Die ha. Behörde geht aufgrund der Unglaubhaftigkeit und der mangelnden Asylrelevanz Ihres Fluchtvorbringens zusammenfassend davon aus, dass Sie die Türkei lediglich aus persönlichen Motiven heraus bzw. aus wirtschaftlichen Gründen verlassen haben, zumal Sie laut Ihren eigenen Angaben doch lediglich nach Österreich gereist wären, um in Wien studieren zu können.
Zusammenfassend ist es Ihnen nicht gelungen, die Behörde von der Glaubwürdigkeit hinsichtlich einer konkret gegen Ihre Person gerichteten asylrelevanten Bedrohung zu überzeugen."
In rechtlicher Hinsicht wurde ausgeführt, dass der Beschwerdeführer die behaupteten Fluchtgründe nicht habe glaubhaft machen können. Es ergebe sich auch kein Hinweis darauf, dass die Zurückweisung, Zurückschiebung oder Abschiebung in die Türkei eine reale Gefahr einer Verletzung von Art. 2 EMRK, Art. 3 EMRK oder der Protokolle Nr. 6 oder Nr. 13 zur Konvention bedeuten würde. Es sei nicht zu erwarten, dass der Beschwerdeführer im Falle der Abschiebung in eine aussichtslose Situation geraten würde. Nach Abwägung aller Interessen ergebe sich, dass eine Rückkehrentscheidung zulässig sei.
4. Gegen diesen Bescheid erhob der Beschwerdeführer fristgerecht Beschwerde wegen Rechtswidrigkeit infolge unrichtiger rechtlicher Beurteilung, sowie der Verletzung von Verfahrensvorschriften.
II. Das Bundesverwaltungsgericht hat erwogen:
1. Feststellungen:
Der Beschwerdeführer ist türkischer Staatsangehöriger, Kurde und Moslem der alevitischen Glaubensrichtung. Der Beschwerdeführer lebte in seinem Haus in XXXX in der Provinz XXXX . Er besitzt nach wie vor dieses Haus und eine nicht näher feststellbare Menge Landwirtschaft. Er besuchte in XXXX acht Jahre die Grundschule, drei Jahre das Gymnasium und war als Landwirt sowie als Bauarbeiter und Stellvertreter des Chefs seiner Baufirma beruflich tätig.

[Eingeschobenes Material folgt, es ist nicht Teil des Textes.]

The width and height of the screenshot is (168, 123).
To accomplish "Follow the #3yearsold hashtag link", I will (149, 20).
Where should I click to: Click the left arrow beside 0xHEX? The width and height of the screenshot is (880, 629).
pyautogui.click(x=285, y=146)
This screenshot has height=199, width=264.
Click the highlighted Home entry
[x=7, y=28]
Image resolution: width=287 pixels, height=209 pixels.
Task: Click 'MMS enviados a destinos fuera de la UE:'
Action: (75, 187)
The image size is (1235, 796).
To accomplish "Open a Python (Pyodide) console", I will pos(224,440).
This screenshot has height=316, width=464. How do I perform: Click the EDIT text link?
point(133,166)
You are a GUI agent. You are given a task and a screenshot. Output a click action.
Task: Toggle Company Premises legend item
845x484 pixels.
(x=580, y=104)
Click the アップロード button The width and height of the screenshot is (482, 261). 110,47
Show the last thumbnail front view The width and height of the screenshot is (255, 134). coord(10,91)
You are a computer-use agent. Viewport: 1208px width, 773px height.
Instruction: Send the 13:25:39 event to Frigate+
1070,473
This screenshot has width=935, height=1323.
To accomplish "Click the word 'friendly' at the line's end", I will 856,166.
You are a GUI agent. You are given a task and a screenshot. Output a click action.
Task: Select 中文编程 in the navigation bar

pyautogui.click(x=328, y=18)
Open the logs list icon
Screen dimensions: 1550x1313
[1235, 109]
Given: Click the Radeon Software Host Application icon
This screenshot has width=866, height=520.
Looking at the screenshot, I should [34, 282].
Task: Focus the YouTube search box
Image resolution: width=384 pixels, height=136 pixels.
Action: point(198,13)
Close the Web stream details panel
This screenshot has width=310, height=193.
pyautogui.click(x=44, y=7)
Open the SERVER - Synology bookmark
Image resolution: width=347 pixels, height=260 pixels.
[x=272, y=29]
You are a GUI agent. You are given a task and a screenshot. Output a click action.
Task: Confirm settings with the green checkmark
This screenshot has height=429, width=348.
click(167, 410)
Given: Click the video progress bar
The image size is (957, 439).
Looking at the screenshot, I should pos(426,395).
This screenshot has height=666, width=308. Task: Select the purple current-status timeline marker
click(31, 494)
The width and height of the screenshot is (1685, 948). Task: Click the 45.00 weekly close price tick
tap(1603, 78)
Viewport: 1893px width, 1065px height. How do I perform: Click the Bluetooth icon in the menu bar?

Der Beschwerdeführer ist gesund, ledig und kinderlos. In der Türkei leben noch die Mutter des Beschwerdeführers in seinem Haus, sowie ein Onkel und eine Tante. In Österreich leben der Bruder und ein weiterer Onkel des Beschwerdeführers.
Der Beschwerdeführer verließ am 20.02.2016 legal mit dem Flugzeug die Türkei und reiste legal mittels österreichischen, bis zum 15.06.2016 gültigen Visums in das österreichische Bundesgebiet ein.
Von 31.03.2016 bis 03.03.2017 verfügte der Beschwerdeführer über einen Aufenthaltstitel für Österreich (Aufenthaltsbewilligung: Studierender)
Am 22.09.2017 stellte der Beschwerdeführer den gegenständlichen Antrag auf internationalen Schutz.
Der Beschwerdeführer ist in Österreich strafrechtlich unbescholten. Er bezieht keine Leistungen aus der staatlichen Grundversorgung, ist nicht erwerbstätig und lebt bei seinem Bruder. Der Beschwerdeführer hat die Absolvierung von Deutschprüfungen nicht nachgewiesen. Er verfügt in Österreich neben seinem Bruder und Onkel über keine familiären Anknüpfungspunkte. Er ist seit Februar 2018 Mitglied des demokratischen Gesellschaftszentrums der KurdInnen in Wien. Er ist kein Mitglied einer politischen Partei.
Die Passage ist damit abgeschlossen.